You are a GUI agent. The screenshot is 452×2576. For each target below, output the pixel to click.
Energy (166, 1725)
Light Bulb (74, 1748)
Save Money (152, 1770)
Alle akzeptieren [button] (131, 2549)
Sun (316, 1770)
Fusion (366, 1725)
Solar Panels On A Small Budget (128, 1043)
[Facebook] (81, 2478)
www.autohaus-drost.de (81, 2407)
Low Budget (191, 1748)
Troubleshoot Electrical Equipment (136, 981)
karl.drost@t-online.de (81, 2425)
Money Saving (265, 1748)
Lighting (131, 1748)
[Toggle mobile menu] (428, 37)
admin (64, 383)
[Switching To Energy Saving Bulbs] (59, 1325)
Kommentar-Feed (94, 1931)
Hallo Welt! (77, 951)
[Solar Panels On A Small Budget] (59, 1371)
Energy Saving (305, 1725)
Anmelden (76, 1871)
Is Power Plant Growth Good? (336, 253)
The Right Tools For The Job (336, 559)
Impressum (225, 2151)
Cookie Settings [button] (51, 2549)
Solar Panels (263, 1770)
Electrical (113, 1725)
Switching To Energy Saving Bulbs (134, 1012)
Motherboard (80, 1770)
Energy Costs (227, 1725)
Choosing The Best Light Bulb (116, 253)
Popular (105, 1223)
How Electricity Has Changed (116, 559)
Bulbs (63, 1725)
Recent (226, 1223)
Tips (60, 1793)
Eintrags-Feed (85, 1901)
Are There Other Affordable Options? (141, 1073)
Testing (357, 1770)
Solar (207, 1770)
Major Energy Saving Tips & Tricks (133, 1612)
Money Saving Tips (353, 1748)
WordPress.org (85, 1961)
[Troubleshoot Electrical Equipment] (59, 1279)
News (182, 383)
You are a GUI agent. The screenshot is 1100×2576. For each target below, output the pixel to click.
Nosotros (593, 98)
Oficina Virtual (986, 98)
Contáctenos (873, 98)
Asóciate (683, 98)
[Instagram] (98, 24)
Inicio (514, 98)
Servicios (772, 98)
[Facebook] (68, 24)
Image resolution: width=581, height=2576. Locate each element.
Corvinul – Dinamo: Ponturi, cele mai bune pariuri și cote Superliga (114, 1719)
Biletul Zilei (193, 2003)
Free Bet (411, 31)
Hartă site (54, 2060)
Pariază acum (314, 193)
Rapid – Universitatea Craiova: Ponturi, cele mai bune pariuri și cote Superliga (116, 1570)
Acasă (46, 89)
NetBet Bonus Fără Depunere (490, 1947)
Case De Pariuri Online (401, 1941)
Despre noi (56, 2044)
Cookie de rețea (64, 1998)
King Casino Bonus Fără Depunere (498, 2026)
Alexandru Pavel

#### [Try it]
State how many lines in the entries hold the word "Small", giving the number alone.

#### [Answer section]
2